Они занимались любовью на одеяле на берегу, сплетенные воедино и в то же время разделенные, словно между ними лежала пропасть. У их любви был какой-то привкус отчаяния, что делало ее самой напряженной и пылкой из всего, что когда-либо испытывал Ник, но как только все закончилось, его затопила меланхолия, словно это был их последний раз, хотя он был не последний. Еще нет.
Они вернулись в лагерь в молчании, рука об руку, и впервые за все время их брака легли спать, не поцеловав друг друга на ночь. Они крепко обнимали друг друга в темноте, и прошло немало времени, прежде чем каждый из них смог уснуть.
Когда они приехали в Бильбао, шел дождь, тихий, нудно моросящий дождь, который закрывал горы, поднимающиеся за городом, движущейся серой завесой. Они отыскали единственную городскую гостиницу, намереваясь поскорее обсохнуть, но как только вошли в дверь, раздался голос:
– Мисс Фейт!
Фейт повернулась, недоумевая, кто мог назвать ее по имени, и удивленно заморгала, увидев маленького аккуратного человека, который, лавируя между столиками, направлялся к ней. Это был Мортон Блэк, доверенное лицо ее зятя Себастьяна. Но что, скажите на милость, он делает в Испании?
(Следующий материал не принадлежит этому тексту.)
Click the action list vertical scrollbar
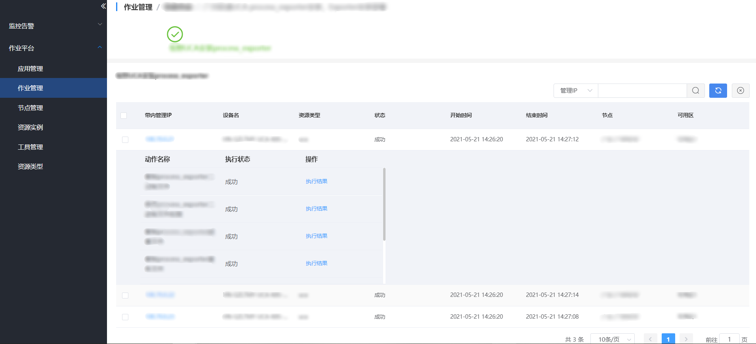The image size is (756, 344). (384, 204)
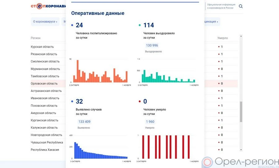The image size is (279, 168).
Task: Choose the Республика Хакасия row
Action: [x=45, y=150]
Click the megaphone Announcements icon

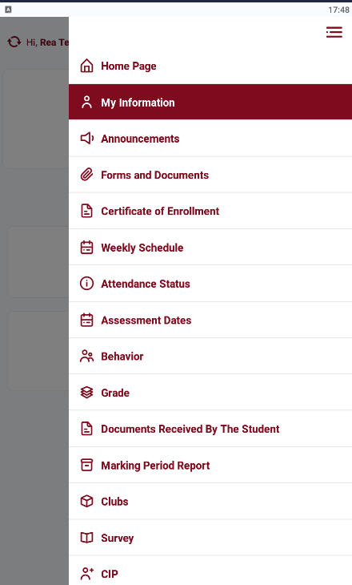pyautogui.click(x=87, y=139)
– М-мистер Блэк? Неужели это действительно вы?
Мистер Блэк взял ее руки в свои и, просияв, низко поклонился.
– Это и в самом деле я, мисс Фейт, и я чрезвычайно рад вас видеть, чрезвычайно. В добром здравии, такую цветущую, определенно цветущую.
– Я тоже очень рада вас видеть, мистер Блэк, но почему... как?.. С Хоуп ничего не случилось?
– Нет, мисс, цвела, как и вы, когда я последний раз видел ее.
– А остальные? Пруденс и Гидеон? Они здоровы?
– Абсолютно.
– А Чарити и Эдвард? Ничего не случилось с их малышкой?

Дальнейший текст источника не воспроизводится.